[Dataset entries]
# # #

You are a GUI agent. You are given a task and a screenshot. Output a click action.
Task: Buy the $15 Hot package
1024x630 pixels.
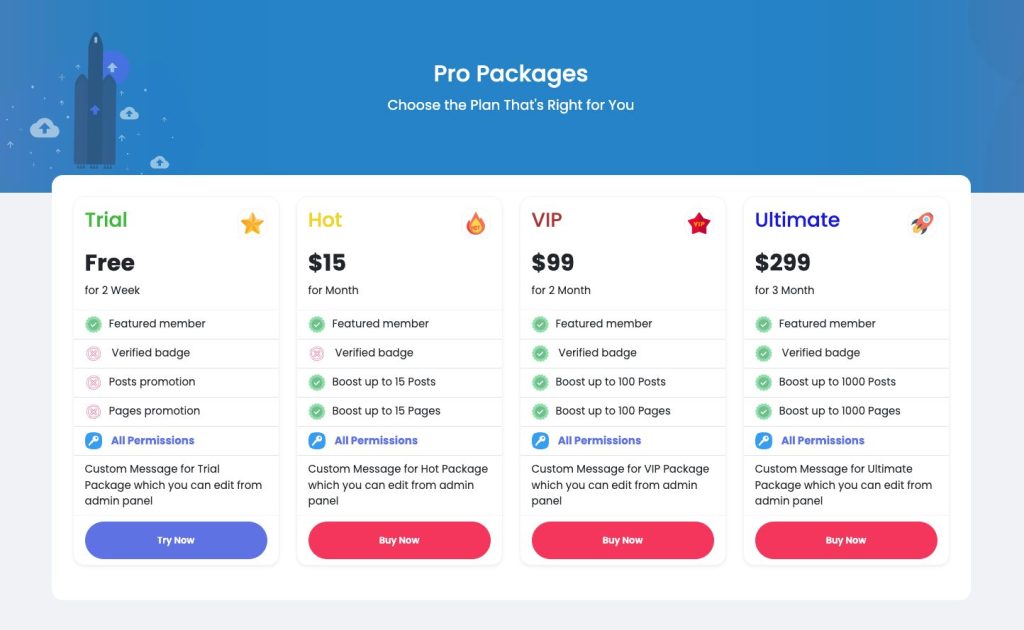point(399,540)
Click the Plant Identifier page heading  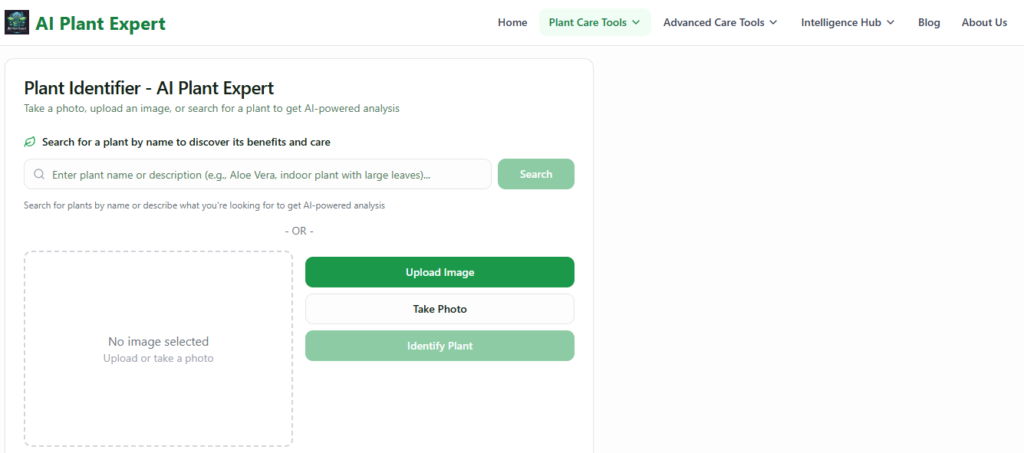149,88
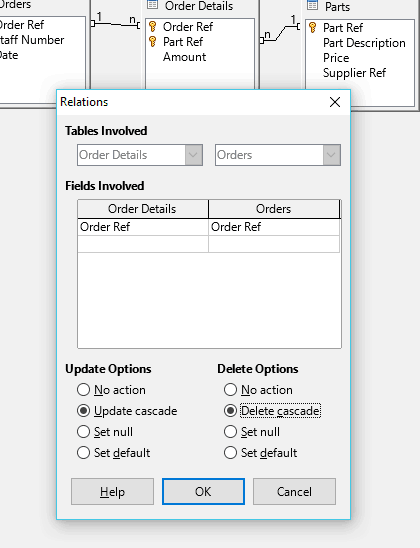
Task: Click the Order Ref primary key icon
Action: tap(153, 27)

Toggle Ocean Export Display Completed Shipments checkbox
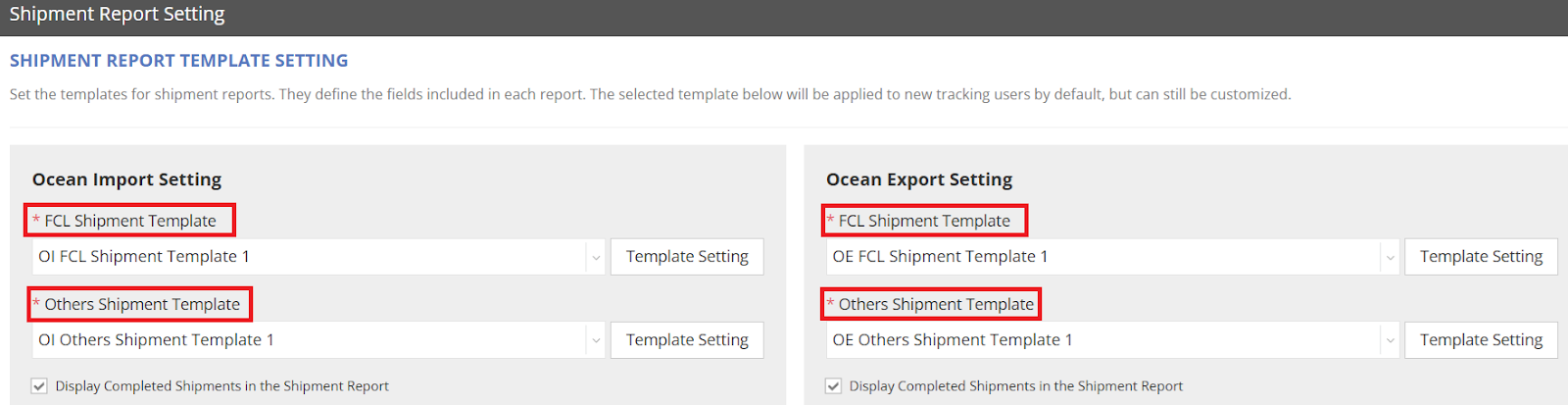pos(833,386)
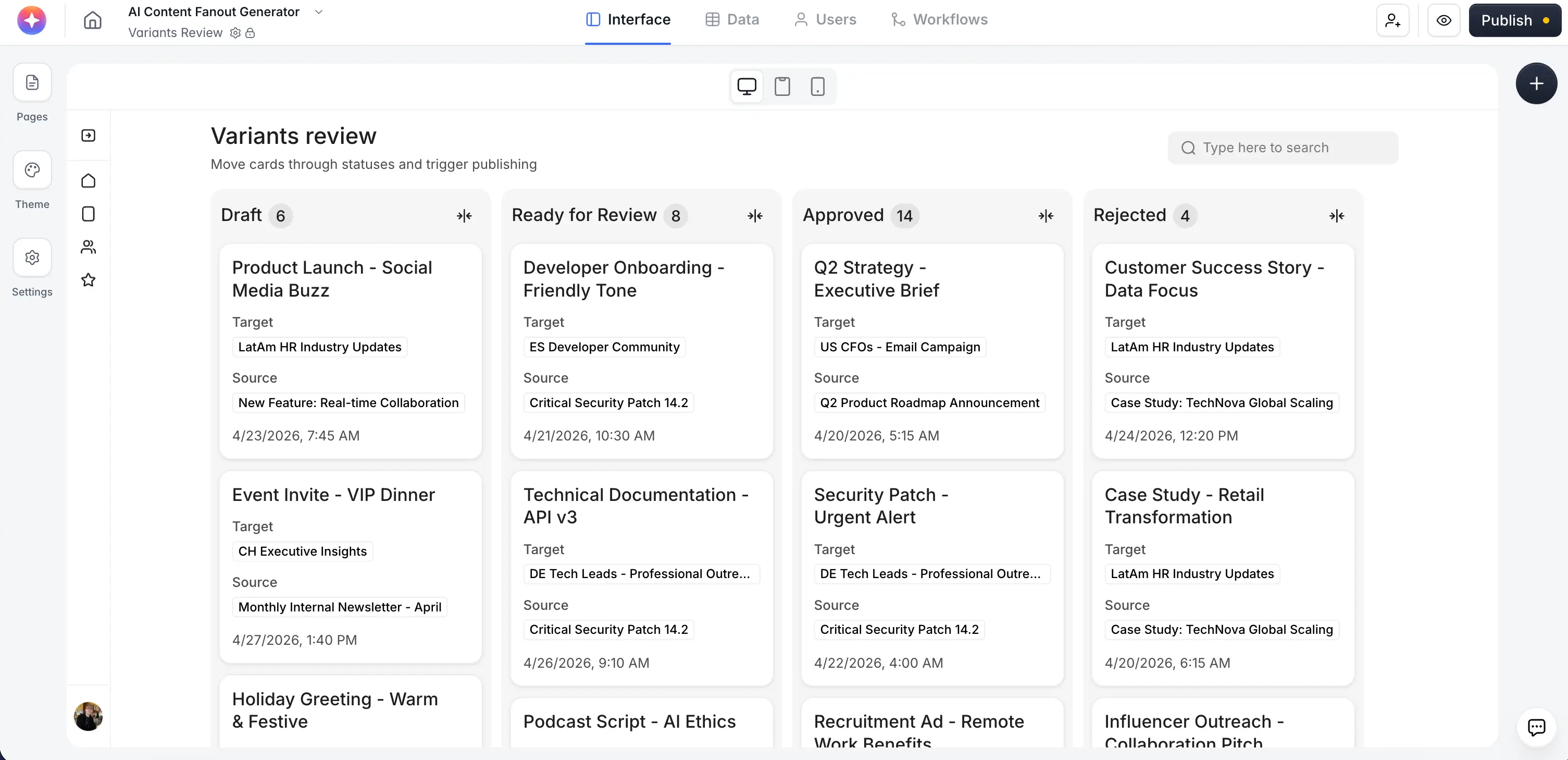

# # #

[How to complete this task] All pictures must be left out. Reproduce exactly the lines from the one containing "Toggle Ocean Export" to the final line of the entries.

[Result of the task]
Toggle Ocean Export Display Completed Shipments checkbox
pos(833,386)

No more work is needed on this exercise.